La discussione sulle spese militari
Le discussioni tra i partner delle attività di sviluppo sulla spesa militare e sul ruolo dei militari sono insidiose e raramente produttive. I dati sono pochi e contestati. Si invoca la sovranità come una ragione per schivare ed evitare il tema. Mentalità militaresche e securitarie possono denigrare e rigettare i sostenitori della pace. Ma da decenni risulta lampante che tagliare le spese militari è essenziale sia per spostare risorse a favore dello sviluppo che per combattere la militarizzazione della società. La questione rimane prioritaria e centrale. Tra le questioni che possono essere affrontate ci sono la corsa agli armamenti in determinate aree, laddove un approccio collettivo può risultare utile, e l’azione lobbistica di dirigenze militari politicamente potenti, che devono essere identificate, chiamate col loro nome e combattute.
Conclusioni
Il militarismo è probabilmente l’ostacolo più consistente del mondo alla fine della povertà. Questo ostacolo si manifesta in molte forme, tra cui il commercio criminale di armi, l’appoggio dello stato all’acquisto ed allo sviluppo di strumentazioni militari, gli atteggiamenti sociali verso gli armamenti intesi come una protezione dall’insicurezza, e le tensioni irrisolte all’interno della società che incitano al ricorso alle armi.

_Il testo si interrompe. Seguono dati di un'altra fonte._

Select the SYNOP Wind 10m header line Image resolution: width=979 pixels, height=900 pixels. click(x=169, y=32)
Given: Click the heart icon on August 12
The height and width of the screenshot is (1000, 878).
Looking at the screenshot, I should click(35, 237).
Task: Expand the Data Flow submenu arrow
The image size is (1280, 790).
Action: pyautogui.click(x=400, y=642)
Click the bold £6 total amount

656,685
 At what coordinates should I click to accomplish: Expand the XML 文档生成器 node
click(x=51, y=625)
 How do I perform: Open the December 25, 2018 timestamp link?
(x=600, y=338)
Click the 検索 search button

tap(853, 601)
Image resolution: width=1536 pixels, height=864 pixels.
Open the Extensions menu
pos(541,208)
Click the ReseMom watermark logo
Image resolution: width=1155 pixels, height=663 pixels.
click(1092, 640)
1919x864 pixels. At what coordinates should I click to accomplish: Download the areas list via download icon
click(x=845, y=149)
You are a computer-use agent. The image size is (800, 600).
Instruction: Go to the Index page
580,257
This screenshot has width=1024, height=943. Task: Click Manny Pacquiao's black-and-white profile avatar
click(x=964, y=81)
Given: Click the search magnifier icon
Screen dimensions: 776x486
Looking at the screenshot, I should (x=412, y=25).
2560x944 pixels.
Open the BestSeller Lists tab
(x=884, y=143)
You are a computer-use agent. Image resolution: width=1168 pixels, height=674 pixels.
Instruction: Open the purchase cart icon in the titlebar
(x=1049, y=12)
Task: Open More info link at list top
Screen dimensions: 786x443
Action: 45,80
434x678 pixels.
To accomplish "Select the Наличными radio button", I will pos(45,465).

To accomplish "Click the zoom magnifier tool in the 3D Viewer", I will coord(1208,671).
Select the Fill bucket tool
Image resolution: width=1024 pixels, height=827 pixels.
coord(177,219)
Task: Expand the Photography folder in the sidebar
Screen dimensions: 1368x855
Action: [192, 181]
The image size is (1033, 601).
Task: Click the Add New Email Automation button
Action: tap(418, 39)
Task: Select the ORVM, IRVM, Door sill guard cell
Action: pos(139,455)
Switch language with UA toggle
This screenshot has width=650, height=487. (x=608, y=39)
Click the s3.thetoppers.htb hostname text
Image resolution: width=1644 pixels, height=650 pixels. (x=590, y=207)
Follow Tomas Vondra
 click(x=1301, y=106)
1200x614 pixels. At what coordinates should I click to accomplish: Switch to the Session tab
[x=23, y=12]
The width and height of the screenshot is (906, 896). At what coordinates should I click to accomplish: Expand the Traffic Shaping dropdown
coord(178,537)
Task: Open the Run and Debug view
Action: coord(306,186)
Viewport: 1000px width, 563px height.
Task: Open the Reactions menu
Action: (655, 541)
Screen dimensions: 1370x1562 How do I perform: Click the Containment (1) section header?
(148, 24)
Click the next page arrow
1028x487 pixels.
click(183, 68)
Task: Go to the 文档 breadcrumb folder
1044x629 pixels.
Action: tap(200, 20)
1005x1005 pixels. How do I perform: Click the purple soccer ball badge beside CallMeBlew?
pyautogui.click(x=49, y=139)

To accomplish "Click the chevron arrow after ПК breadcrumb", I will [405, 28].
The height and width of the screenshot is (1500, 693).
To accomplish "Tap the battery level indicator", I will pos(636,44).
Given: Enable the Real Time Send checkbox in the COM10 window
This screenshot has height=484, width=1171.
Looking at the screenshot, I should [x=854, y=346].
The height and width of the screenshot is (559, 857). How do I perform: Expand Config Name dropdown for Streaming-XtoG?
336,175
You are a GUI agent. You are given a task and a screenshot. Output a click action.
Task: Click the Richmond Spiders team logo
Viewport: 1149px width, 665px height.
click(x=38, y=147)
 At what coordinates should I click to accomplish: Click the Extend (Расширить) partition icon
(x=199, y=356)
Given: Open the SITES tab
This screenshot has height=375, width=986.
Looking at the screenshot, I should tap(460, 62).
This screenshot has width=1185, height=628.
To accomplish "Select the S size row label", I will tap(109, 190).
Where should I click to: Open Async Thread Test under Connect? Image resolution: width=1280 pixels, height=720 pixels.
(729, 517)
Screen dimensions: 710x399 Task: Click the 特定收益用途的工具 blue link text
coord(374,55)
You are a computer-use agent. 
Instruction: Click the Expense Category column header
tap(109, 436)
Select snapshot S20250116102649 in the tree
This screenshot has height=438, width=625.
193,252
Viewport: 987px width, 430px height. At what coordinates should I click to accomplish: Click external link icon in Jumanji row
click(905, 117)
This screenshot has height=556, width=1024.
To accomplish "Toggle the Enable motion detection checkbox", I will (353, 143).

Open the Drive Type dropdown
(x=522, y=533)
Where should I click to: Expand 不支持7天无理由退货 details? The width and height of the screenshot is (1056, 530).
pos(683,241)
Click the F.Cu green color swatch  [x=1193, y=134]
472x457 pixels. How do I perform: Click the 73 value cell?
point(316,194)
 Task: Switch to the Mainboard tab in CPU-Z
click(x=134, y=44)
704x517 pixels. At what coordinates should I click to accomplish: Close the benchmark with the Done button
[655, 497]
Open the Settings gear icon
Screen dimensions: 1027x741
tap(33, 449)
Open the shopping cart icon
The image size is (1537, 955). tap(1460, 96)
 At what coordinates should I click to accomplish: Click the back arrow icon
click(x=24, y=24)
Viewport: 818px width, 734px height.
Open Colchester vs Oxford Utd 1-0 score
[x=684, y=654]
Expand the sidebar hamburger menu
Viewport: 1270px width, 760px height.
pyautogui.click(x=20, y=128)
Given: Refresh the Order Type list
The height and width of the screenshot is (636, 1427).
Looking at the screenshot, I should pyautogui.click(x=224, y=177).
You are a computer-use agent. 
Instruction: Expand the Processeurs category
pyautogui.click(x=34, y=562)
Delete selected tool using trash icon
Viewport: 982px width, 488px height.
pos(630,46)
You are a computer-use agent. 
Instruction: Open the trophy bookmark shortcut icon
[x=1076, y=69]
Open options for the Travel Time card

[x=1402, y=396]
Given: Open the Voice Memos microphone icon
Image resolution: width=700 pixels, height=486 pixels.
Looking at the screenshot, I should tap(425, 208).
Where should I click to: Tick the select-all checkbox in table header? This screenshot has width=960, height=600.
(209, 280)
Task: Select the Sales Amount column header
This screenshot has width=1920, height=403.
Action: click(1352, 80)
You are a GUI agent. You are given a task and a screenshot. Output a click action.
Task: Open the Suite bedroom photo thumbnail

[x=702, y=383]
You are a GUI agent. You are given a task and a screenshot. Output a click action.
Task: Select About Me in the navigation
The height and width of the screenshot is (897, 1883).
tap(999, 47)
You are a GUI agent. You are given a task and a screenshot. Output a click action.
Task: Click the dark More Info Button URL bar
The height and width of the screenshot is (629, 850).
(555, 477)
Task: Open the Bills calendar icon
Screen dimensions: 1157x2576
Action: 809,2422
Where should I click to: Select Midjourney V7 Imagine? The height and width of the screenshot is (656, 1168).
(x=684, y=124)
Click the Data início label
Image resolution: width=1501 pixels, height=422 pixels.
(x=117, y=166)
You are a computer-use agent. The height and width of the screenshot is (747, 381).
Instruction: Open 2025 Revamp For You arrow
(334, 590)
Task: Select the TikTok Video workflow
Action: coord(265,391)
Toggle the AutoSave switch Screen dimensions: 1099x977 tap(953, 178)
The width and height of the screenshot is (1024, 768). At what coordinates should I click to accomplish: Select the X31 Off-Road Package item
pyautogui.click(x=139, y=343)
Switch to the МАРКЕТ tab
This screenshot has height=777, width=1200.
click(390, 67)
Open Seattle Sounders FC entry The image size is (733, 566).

Tra queste istanze rivestono particolare importanza gli assai concreti ed essenziali legami tra spesa militare e programmi di sviluppo, vista la stretta connessione tra pace e sviluppo. Un primo passo consiste nel definire e dare un nome al problema con più chiarezza ed urgenza, a livello internazionale e nazionale. Un altro è di attivarsi, anche presentando idee specifiche e (proposte di) adempimenti ulteriori. Questa è un’area in cui a diversi livelli i leader e le comunità religiose possono giocare un ruolo speciale. Possono comprendere la complessità delle discussioni, il legame tra insicurezza e paura, l’insopportabile forza delle memorie non sanate, il detto come il non detto. E, insieme ad altri partner, possono portare avanti con insistenza l’idea che lo sviluppo è pace, che la pace è sviluppo, e questo significa affrontare il problema della chiamata alle armi.